Last updated by Jai on June 23, 2020

What is Diversion of Funds?

Diversion of Funds means (mis)utilization of Funds for a purpose for which loan was not sanctioned. Most common example is buying immovable property out of the Cash Credit Limit, which is being sanctioned for working capital purposes.


  • Utilisation of short-term working capital funds for long-term purposes not in conformity with the terms of sanction;
  • Deploying borrowed funds for purposes / activities or creation of assets other than those for which the loan was sanctioned;
  • Transferring borrowed funds to the subsidiaries / Group companies or other corporates by whatever modalities;
  • Routing of funds through any bank other than the lender bank or members of consortium without prior permission of the lender;
  • Investment in other companies by way of acquiring equities / debt instruments without approval of lenders;
  • Shortfall in deployment of funds vis-à-vis the amounts disbursed / drawn and the difference not being accounted for.

What is Siphoning of Funds?

If any funds borrowed from banks are utilised for purposes unrelated to the operations of the borrower, to the detriment of the financial health of the entity or of the lender.

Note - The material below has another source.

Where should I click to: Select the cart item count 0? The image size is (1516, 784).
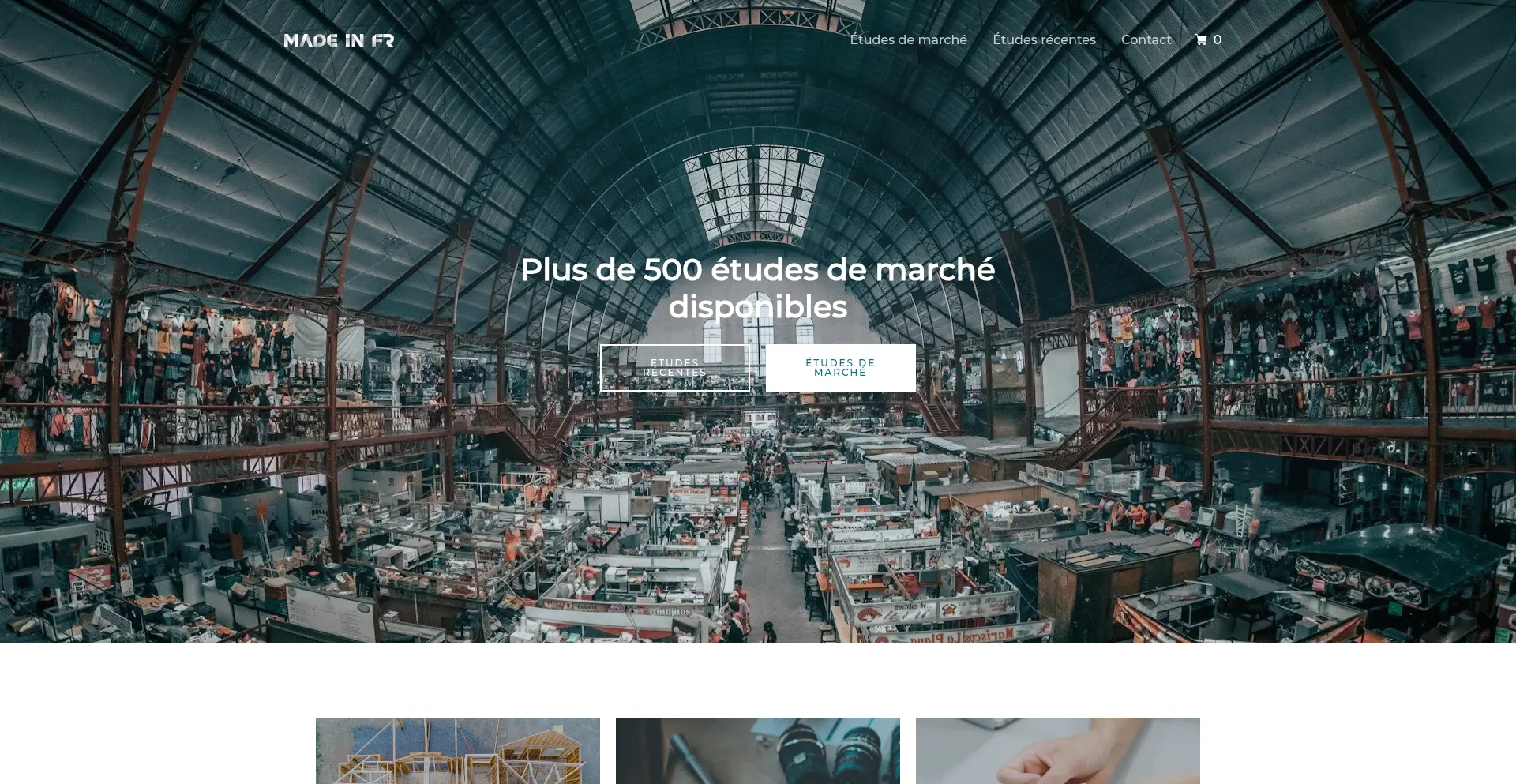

The decision as to whether a particular instance amounts to siphoning of funds would have to be a judgment of the lenders based on objective facts and circumstances of the case.

How to monitor/ verify of End-Use of Funds

Diversion of funds or siphoning of funds can be detected if end use of funds is being monitored/ verified periodically. Following are some of the illustrative measures that could be taken by the lenders for monitoring and ensuring end-use of funds:

  • Meaningful scrutiny of quarterly progress reports / operating statements / balance sheets of the borrowers;
  • Regular inspection of borrowers’ assets charged to the lenders as security;
  • Periodical scrutiny of borrowers’ books of accounts and the ‘no-lien’ accounts maintained with other banks;
  • Periodical visits to the assisted units;
  • System of periodical stock audit, in case of working capital finance;
  • Periodical comprehensive management audit of the ‘credit’ function of the lenders, so as to identify the systemic-weaknesses in their credit administration.

This list of measures is only illustrative and not exhaustive. The same depends on the nature of finance, nature of business and other internal and external factors.

RBI has suggested that banks should not depend entirely on the certificates issued by the Chartered Accountants but strengthen their internal controls and the credit risk management system to enhance the quality of their loan portfolio.